The study examined over 14,000 women who had tubal sterilizations (tubal ligation) from 1978 to 1986. Women were examined for up to 14 years after their procedures. The researchers specifically looked at the method of tubal ligation and failure rates (pregnancies) based on each method. They also examined the number of women who regretted their decision to undergo sterilization.

CREST: No convincing evidence for menstrual irregularities

Women were asked questions about changes in their menstrual patterns after tubal ligation. The study compared 9514 women who underwent tubal ligation to 573 women whose partners underwent vasectomy. The women were asked about changes in their menstrual patterns for up to five years after sterilization. Women who underwent tubal ligation were found to have fewer irregularities with their menstrual patterns.

The authors’ conclusion was there were no significant differences in menstrual patterns in women who had tubal sterilization. To be phrased another way, among large groups of women tubal ligation did not overwhelmingly cause a noticeable problem amongst the group as a whole.

The existence of Post Tubal Ligation Syndrome has been widely speculated by many but never substantiated in a rigorous fashion by medical investigators. Many poorly done small studies have suggested PTLS does exist; however, the largest study to date, the CREST study seems to suggest otherwise.
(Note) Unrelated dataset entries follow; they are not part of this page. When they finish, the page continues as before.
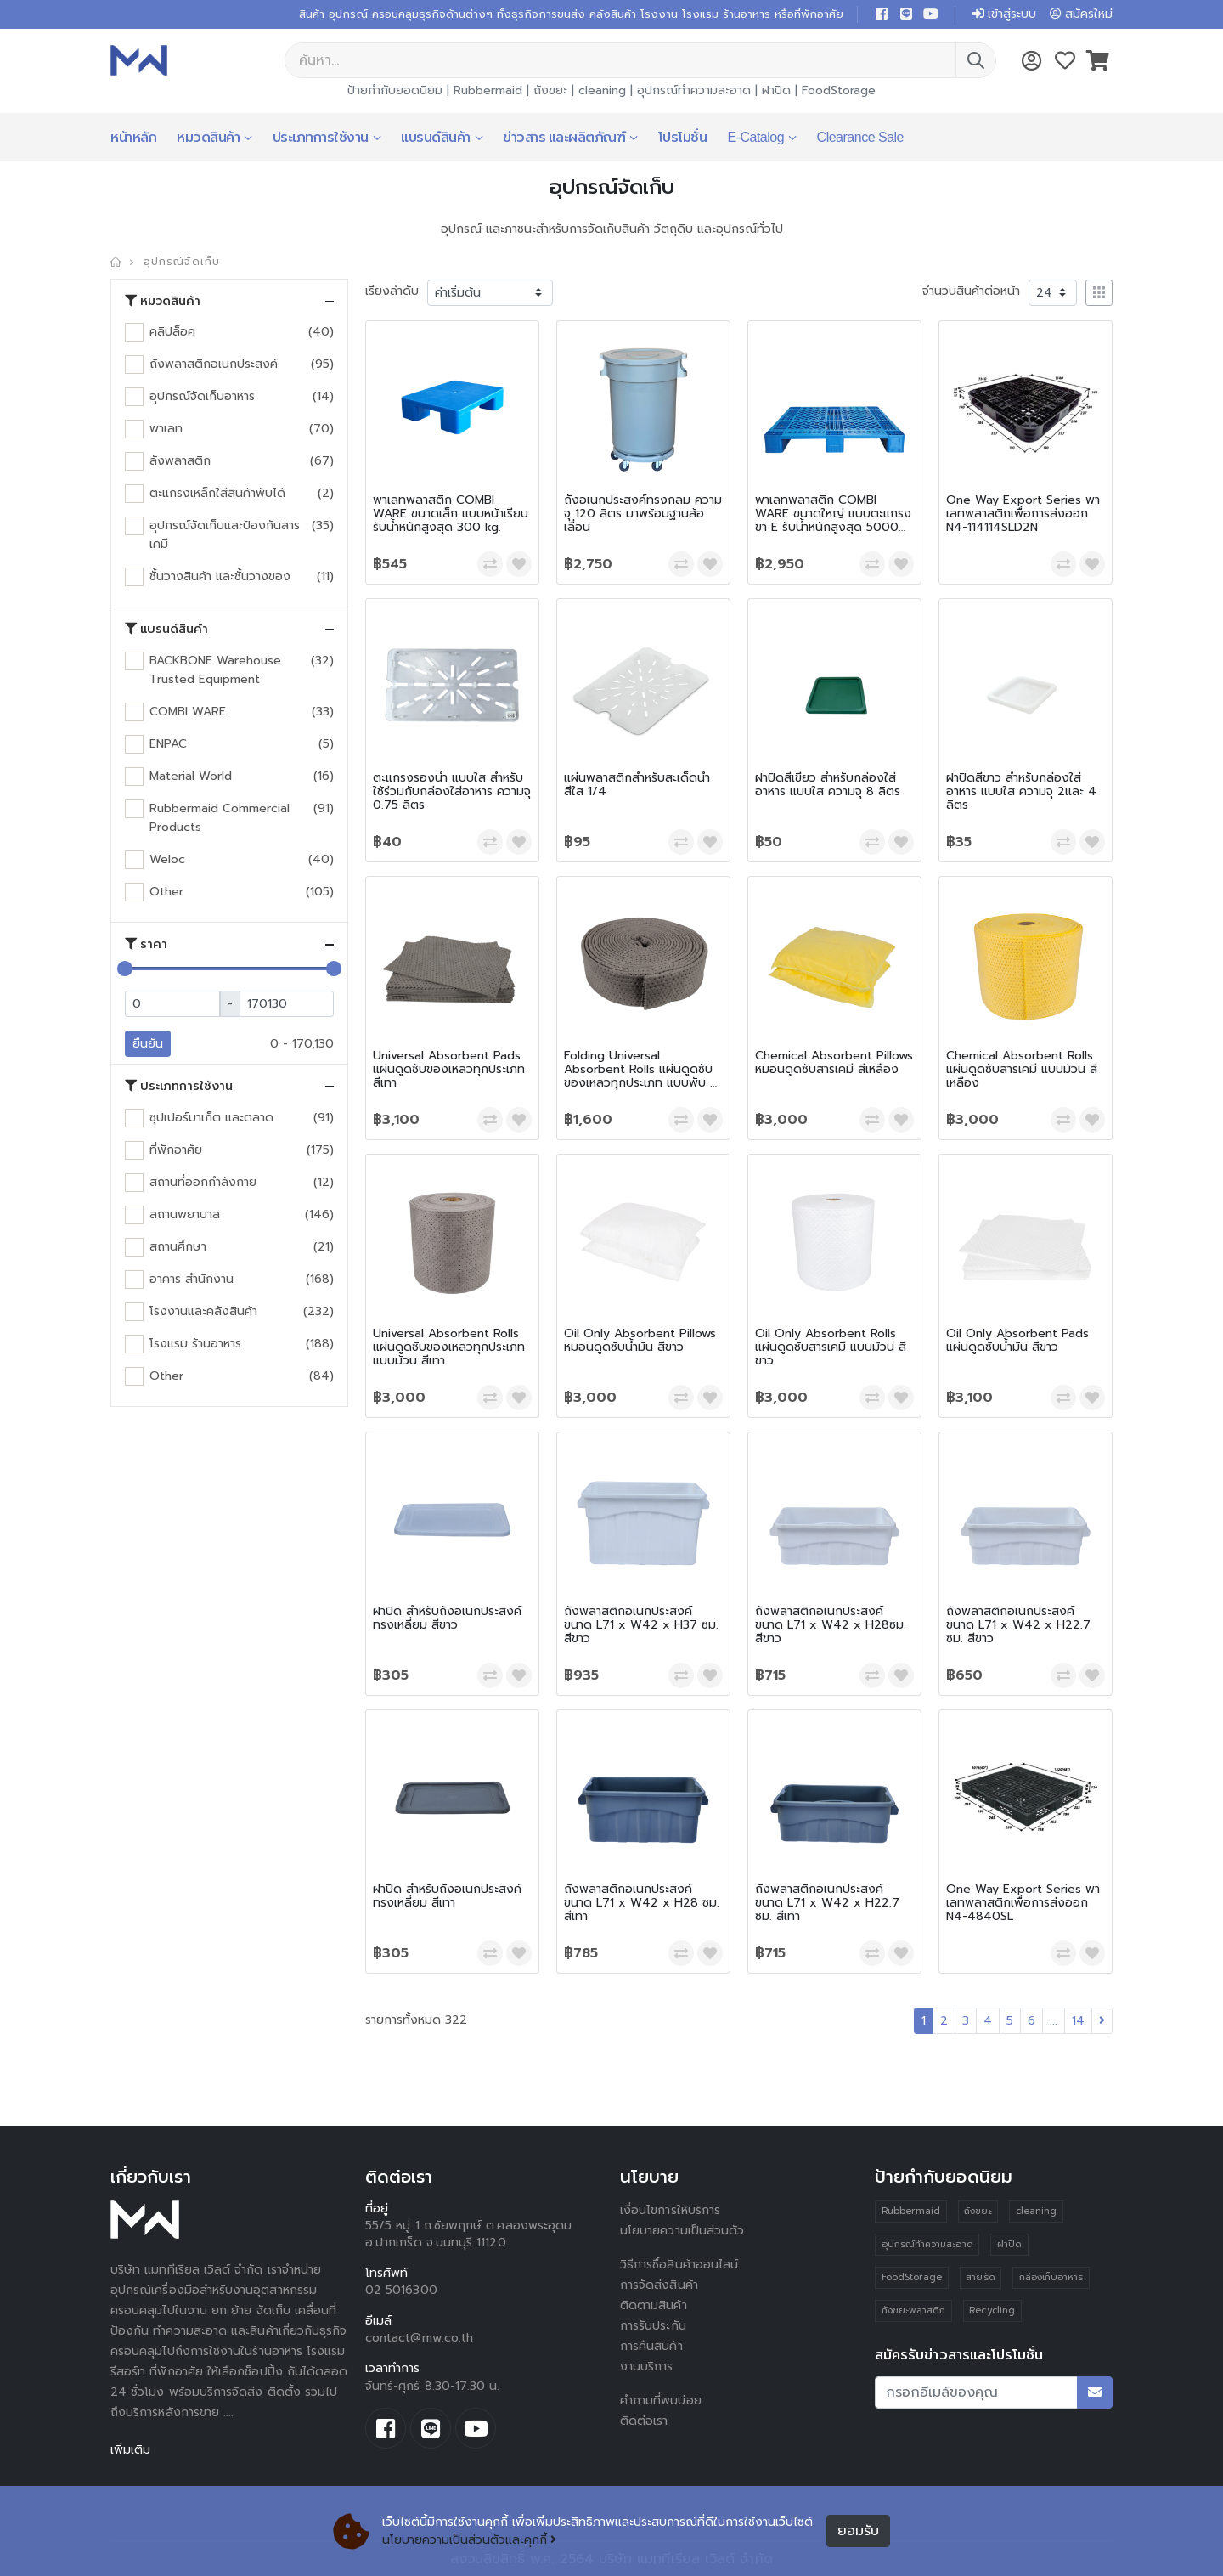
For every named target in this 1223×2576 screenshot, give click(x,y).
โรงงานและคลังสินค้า (203, 1311)
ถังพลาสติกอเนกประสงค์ (213, 364)
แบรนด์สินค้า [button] (166, 629)
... (1053, 2021)
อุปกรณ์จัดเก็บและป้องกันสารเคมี (224, 535)
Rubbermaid (488, 90)
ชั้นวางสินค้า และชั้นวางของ (219, 576)
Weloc (167, 859)
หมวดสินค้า (208, 137)
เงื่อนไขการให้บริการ (670, 2210)
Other (166, 892)
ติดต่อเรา (644, 2421)
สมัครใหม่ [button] (1081, 14)
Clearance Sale (860, 137)
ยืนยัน (147, 1044)
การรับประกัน (653, 2326)
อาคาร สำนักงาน (191, 1279)
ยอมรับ (858, 2531)
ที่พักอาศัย (175, 1150)
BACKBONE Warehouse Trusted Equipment (215, 670)
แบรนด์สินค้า (436, 137)
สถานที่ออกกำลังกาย (202, 1182)
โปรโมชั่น (682, 137)
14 (1078, 2021)
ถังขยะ (550, 90)
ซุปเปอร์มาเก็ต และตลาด (211, 1118)
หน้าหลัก (133, 137)
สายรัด (980, 2277)
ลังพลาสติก (180, 461)
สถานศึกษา (177, 1247)
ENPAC (168, 744)
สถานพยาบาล (184, 1214)
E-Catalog (755, 137)
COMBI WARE (187, 711)
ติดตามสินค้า (653, 2305)
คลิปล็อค (172, 332)
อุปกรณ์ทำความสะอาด (694, 90)
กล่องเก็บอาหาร (1051, 2277)
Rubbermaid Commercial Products (219, 817)
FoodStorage (839, 90)
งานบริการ (646, 2366)
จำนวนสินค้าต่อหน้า (971, 291)
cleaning (602, 90)
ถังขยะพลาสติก (914, 2310)
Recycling (992, 2310)
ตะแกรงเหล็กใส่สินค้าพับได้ (217, 493)
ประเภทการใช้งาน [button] (179, 1086)
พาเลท (166, 429)
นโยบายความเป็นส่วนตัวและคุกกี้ (469, 2540)
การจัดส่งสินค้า (659, 2285)
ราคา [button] (146, 944)
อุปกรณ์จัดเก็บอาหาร (202, 396)
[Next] (1102, 2021)
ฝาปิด (776, 90)
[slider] (124, 968)
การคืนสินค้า (651, 2346)
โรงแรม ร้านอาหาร (195, 1344)
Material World (190, 776)
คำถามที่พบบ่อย (661, 2400)
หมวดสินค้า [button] (162, 301)
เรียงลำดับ (392, 291)
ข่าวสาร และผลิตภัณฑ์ (564, 137)
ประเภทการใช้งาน (321, 137)
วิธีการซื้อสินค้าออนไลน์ (679, 2265)
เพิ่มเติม (130, 2450)
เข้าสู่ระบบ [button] (1004, 14)
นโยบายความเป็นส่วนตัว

A simple explanation for the PTLS controversy

PTLS is controversial because early studies suggested tubal ligation causes abnormal symptoms in some women; however, larger and better-designed population based studies suggest women who have a tubal ligation are no more likely to develop abnormal symptoms than women who do not have tubal ligation.

Regardless of the existence of PTLS the problems experienced by these women are very real for them. In our experience some women do have problems directly attributed to their tubal ligation. When women approach health care professionals about these side-effects they are often not well received and this creates conflict.

Unfortunately many of these women are victims of the PTLS controversy and are not being heard by the health care community.